Moreover, he says, health care experts have moved away from high fat and high cholesterol foods driving heart disease risk. That’s not a license to eat those foods all the time. But it’s more important, experts say, to keep an eye on sugary and processed foods.

Some chief examples: candy, snack cakes, cereal, cookies, chips, crackers and packaged or canned food. Think boxes, bags and colorful labels. After all, the manufacturers want you to buy the products.

And here’s one you’ll hear many doctors say: don’t drink your calories. In other words, avoid excess sugary drinks like soda and juice.

“The problem with fruit juices, as opposed to eating the fruit, is that a lot of the fiber has been stripped out of the juice,” Dr. Ovadia warns. “You’re getting very concentrated levels of sugar.”

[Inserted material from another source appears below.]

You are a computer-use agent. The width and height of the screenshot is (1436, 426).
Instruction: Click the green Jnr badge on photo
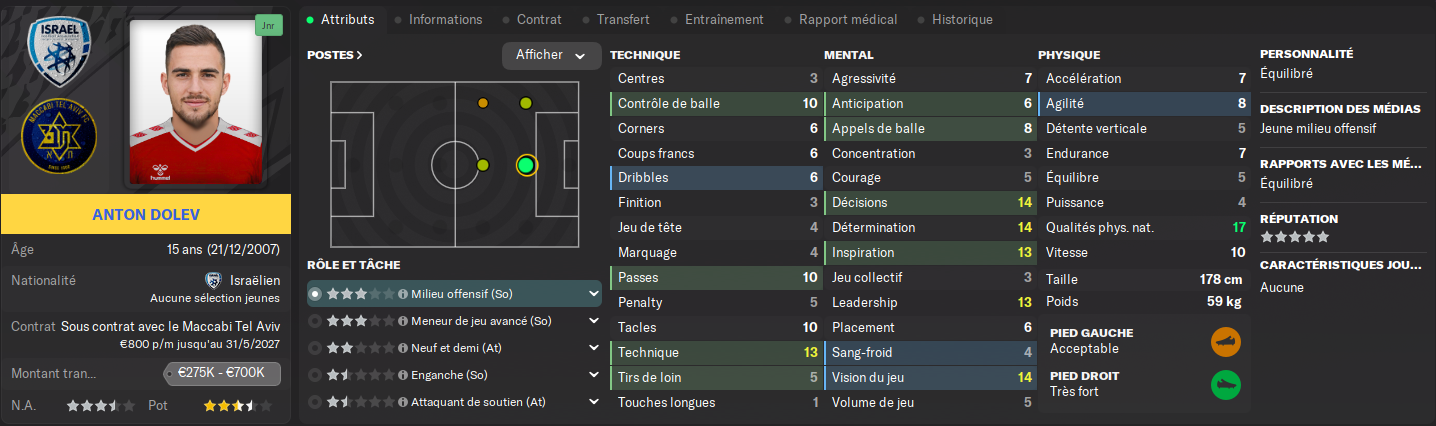click(267, 25)
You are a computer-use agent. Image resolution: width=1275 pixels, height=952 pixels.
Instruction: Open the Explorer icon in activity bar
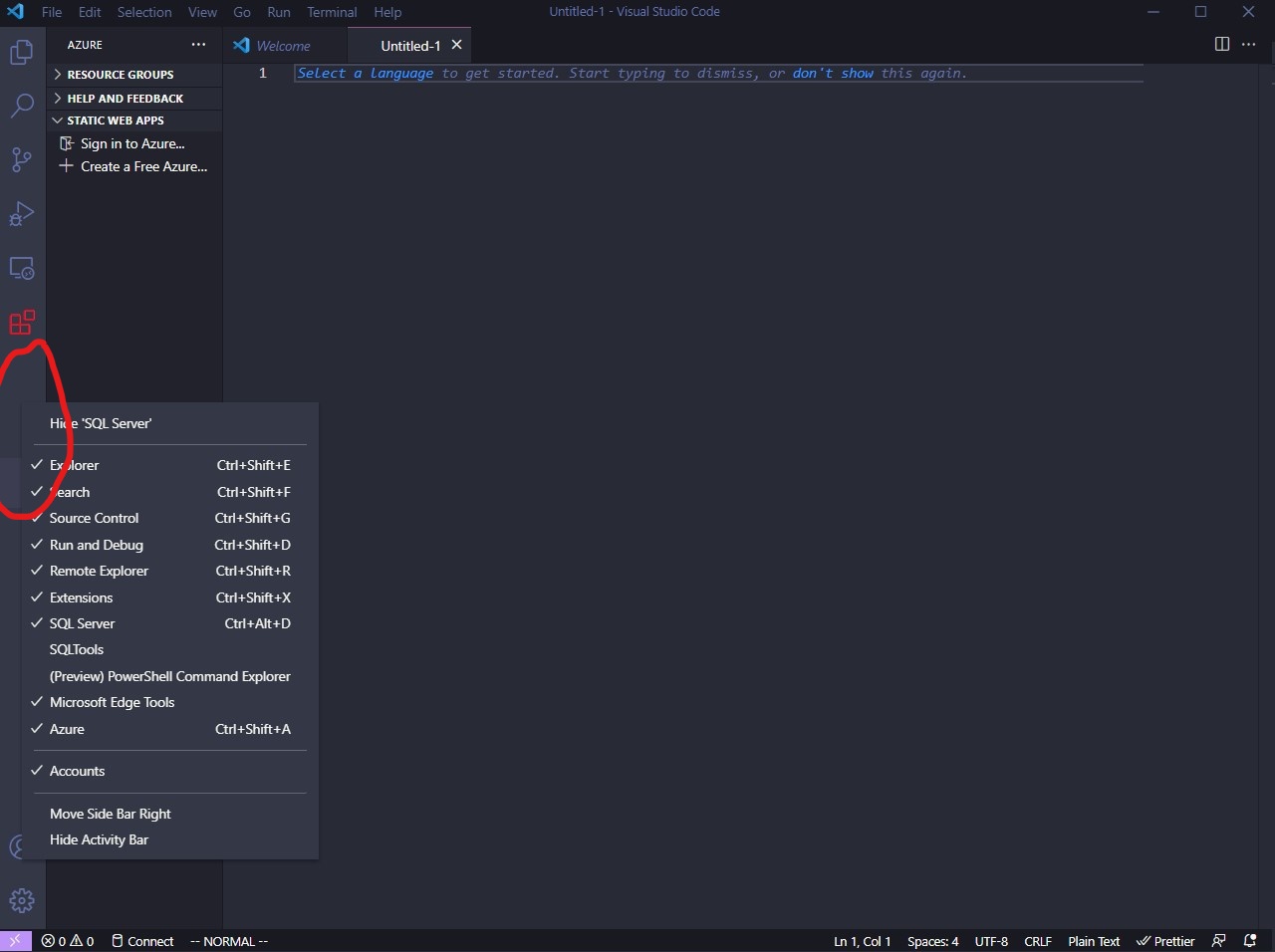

For example, Dr. Ovadia says a glass of orange juice may contain the juice of around eight oranges. You wouldn’t think twice about downing the orange juice, but would you eat eight oranges in one sitting?

Consequences

In the short term, Dr. Ovadia says eating a lot of sugary and processed foods will cause your blood sugar level to rise.

“Increased sugar in the bloodstream is directly damaging to our blood vessels,” Dr. Ovadia says. “This is one of the things that can start the process of plaque formation, or blockages, in the blood vessels.”

Long term, Dr. Ovadia says your body can become insulin-resistant. Insulin is the primary hormone your body uses to control blood sugar level. If you’re insulin-resistant, insulin can’t do its job. Dr. Ovadia says this is a precursor to diabetes and metabolic syndrome, a cluster of unhealthy conditions. Both are “major” risks for heart disease, he says.

Some tips:

Look for “added sugar” on the food or drink label, and consider skipping that food.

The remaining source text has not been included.